Maia had always taken a natural delight in dancing, and back in Tonilda had been reckoned a good hand at clapping, stamping and twirling in the ring. But she had never

seen anything like this, the goddess Airtha's sacred Thlela; an age-old institution of Bekla, famous throughout the empire. All the girls, trained from childhood, were dedicated to the service of the goddess. They were neither free women nor slaves, but imperial property (like state jewels or a household guard), their function being to enhance and beautify the public occasions of the city, both religious and secular. Like soldiers, they lived together, were subject to the rule of their order and enjoyed the public respect and status proper to their vocation (though ordinary citizens perhaps honored rather than envied their restricted, exacting lives). Some, as they grew older, might, with the Sacred Queen's approval, leave the Thlela and marry, but others, having the dance and its way of life in their blood, spent their latter days as teachers, wardrobe-mistresses or such-like hangers-on of one kind and another. The entire business of the Thlela-recruiting, training, costuming and so on-was state-financed and it was universally regarded as one of the great glories of the city.
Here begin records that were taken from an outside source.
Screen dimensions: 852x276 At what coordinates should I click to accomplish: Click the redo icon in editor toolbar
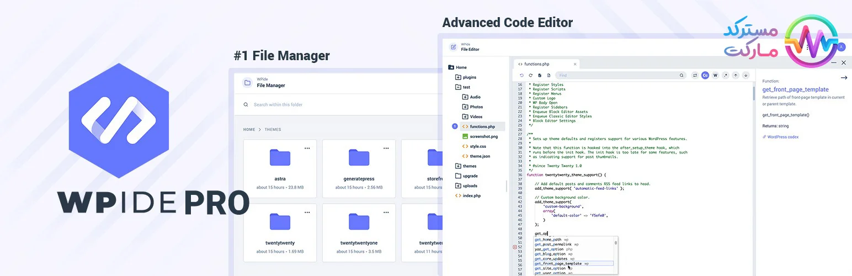pos(531,75)
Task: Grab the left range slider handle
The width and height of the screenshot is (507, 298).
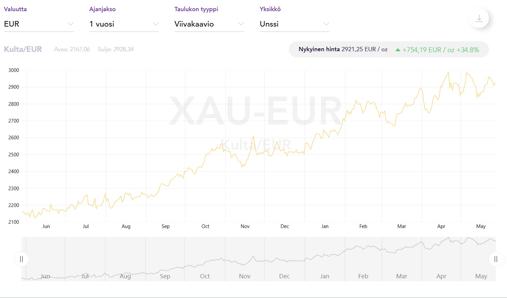Action: 21,259
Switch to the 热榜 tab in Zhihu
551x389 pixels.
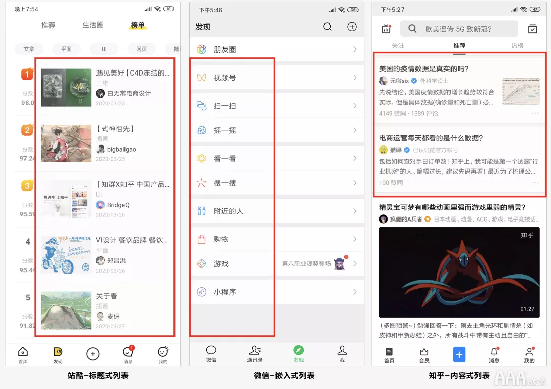[x=517, y=46]
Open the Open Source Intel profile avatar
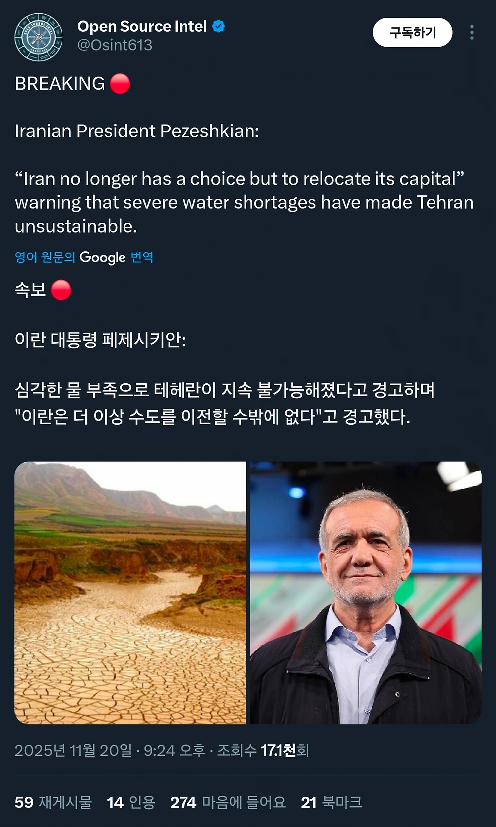 [x=39, y=37]
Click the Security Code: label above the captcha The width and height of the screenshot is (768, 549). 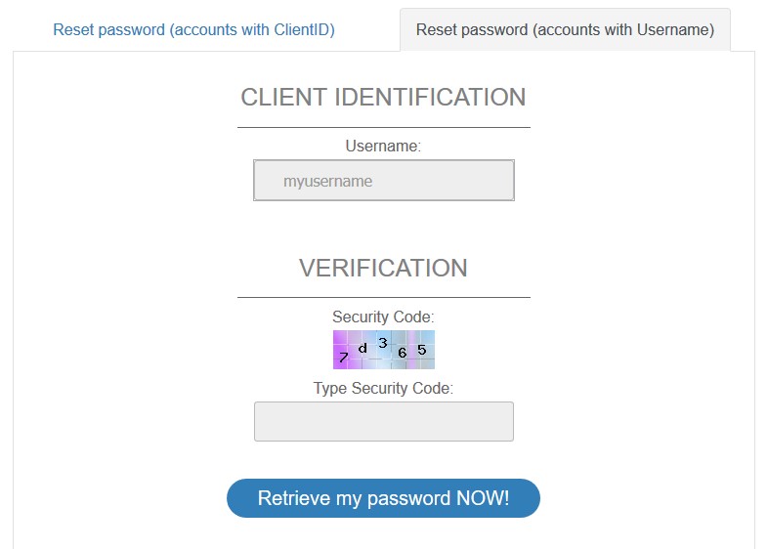coord(383,317)
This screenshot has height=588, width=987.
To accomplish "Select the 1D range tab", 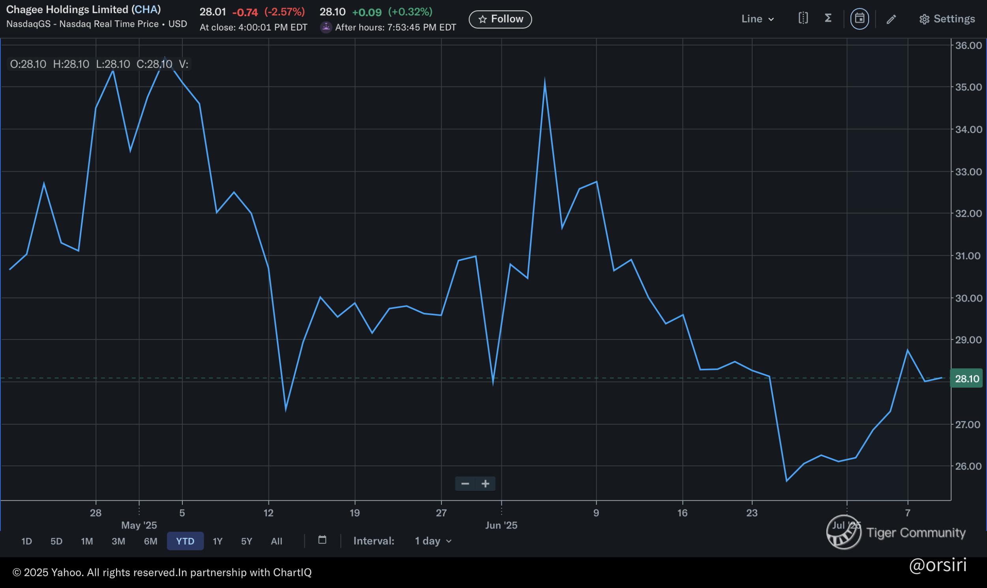I will point(27,541).
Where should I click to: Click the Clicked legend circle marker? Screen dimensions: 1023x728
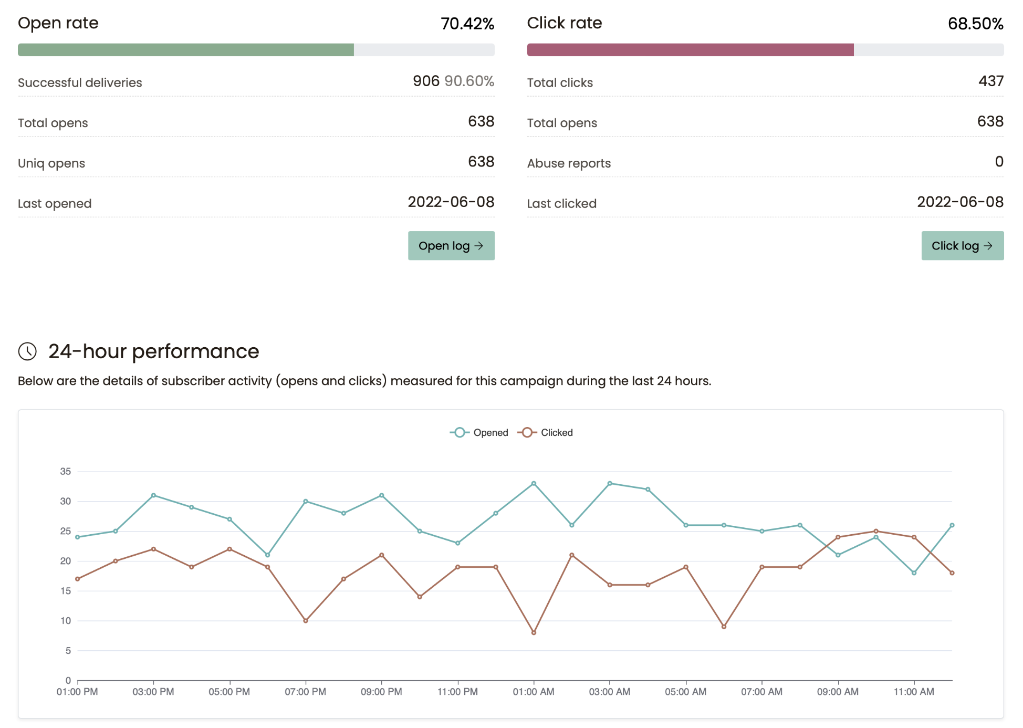(x=527, y=433)
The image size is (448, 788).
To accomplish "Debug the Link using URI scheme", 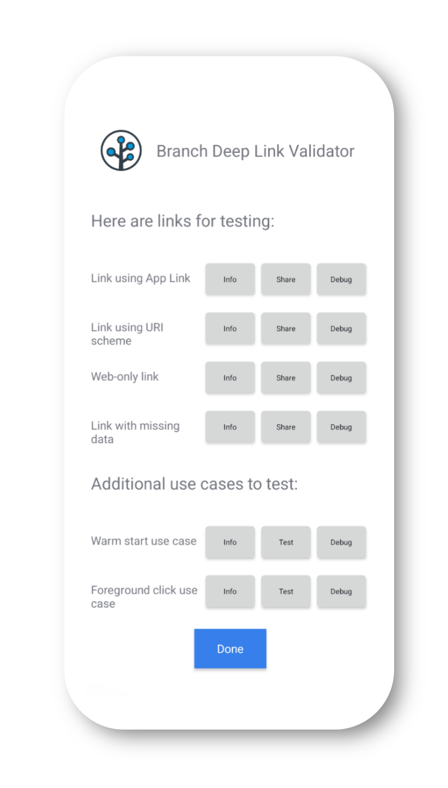I will coord(341,329).
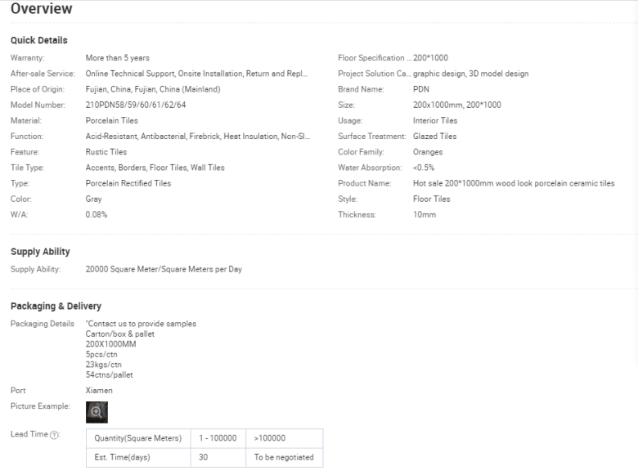Click the '30' estimated days cell
The width and height of the screenshot is (638, 475).
pos(203,457)
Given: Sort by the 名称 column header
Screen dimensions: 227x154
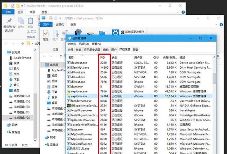Looking at the screenshot, I should (x=71, y=57).
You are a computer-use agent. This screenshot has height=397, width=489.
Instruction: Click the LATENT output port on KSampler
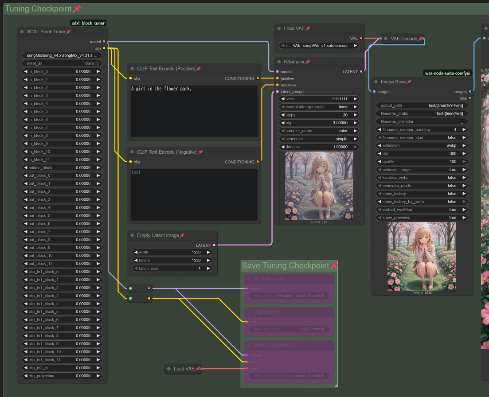[x=361, y=71]
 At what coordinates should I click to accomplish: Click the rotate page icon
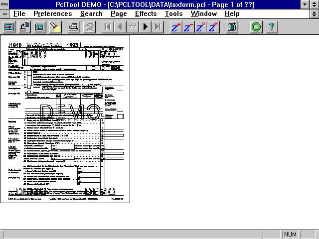click(x=232, y=27)
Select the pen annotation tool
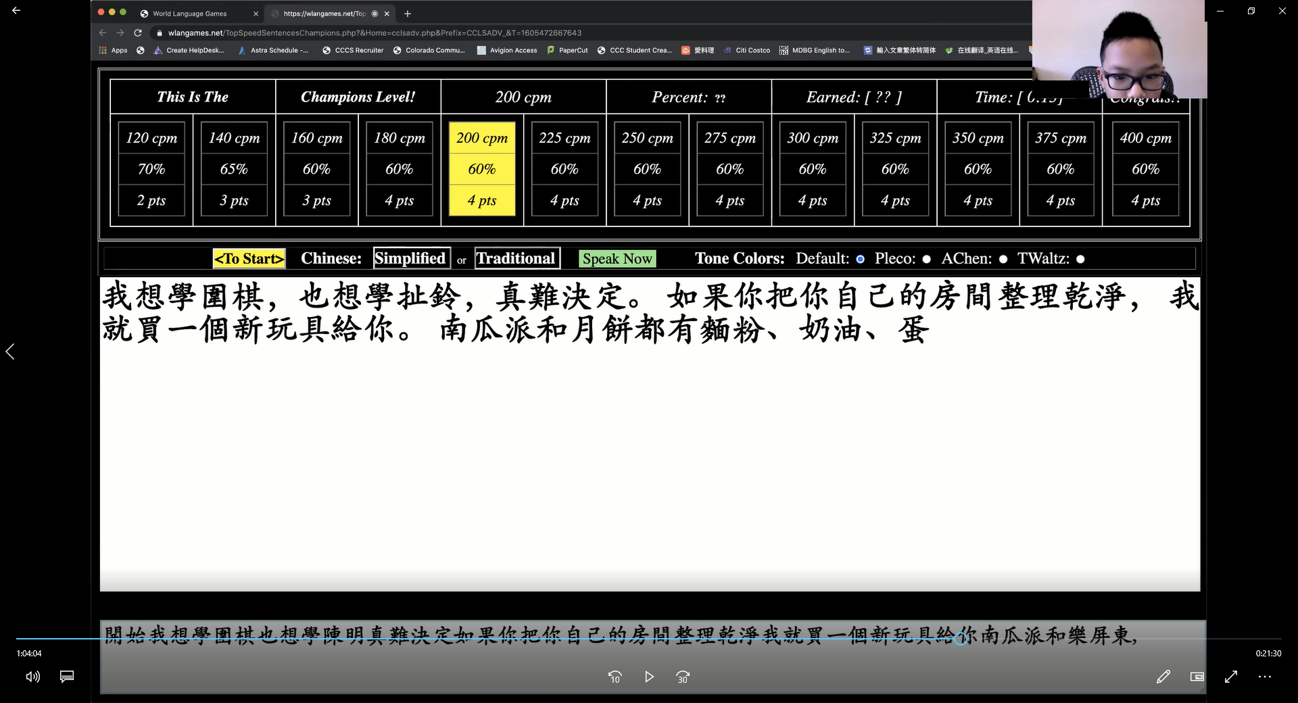This screenshot has height=703, width=1298. [1163, 677]
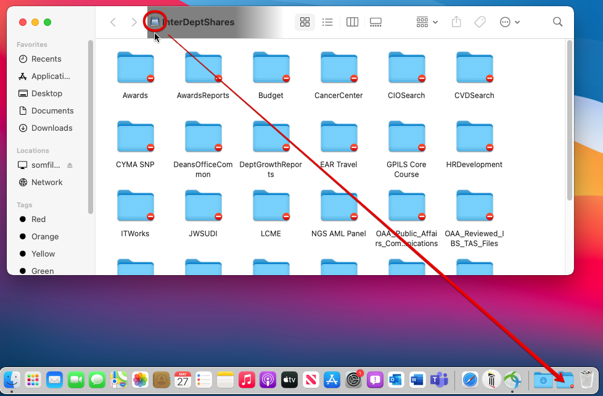Select the Orange tag in sidebar
603x396 pixels.
(45, 237)
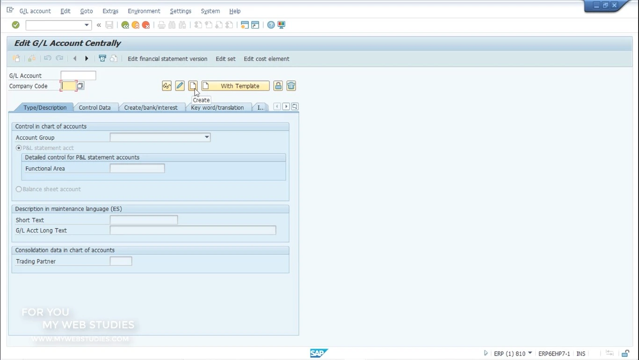The width and height of the screenshot is (639, 360).
Task: Click the Delete trash can icon
Action: (291, 86)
Sencho himself, attempting a few years before to remove from it a girl he fancied-for such was his way when so inclined-had been met with an incredulous, outraged hauteur which had made even him think better of the idea.

Their dance now-as Maia, after a minute or two, grasped with growing delight and elation-represented the turbulence, flow and changes of a great river throughout the weathers and seasons of the year. This dance, the "Tel-thearna," had become a favorite at the Rains banquet, and many of those present, familiar with every sequence and movement, watched with discriminating eyes and appraising connoisseurship. What Maia felt, however, was the even greater, unrepeatable pleasure of a completely new experience, to which she responded with nothing apart from her own natural ardor and native wit. The look and behavior of wide expanses of water was something she knew everything about at first hand. She almost wept to recognize-and to realize that she recognized-the gray waves lapping at morning under a light wind, the sandbars bared by summer drought and then a storm coming down upon the turbid, brown floods of the rain season. Luckily for her, the High Counselor's sleep remained unbroken, for the dance had reft her out of herself so completely that she would certainly have bungled any duties that might have been required of her. Indeed, the memory

of that Telthearna, danced in Kembri-B'sai's great hall, remained with Maia all her life.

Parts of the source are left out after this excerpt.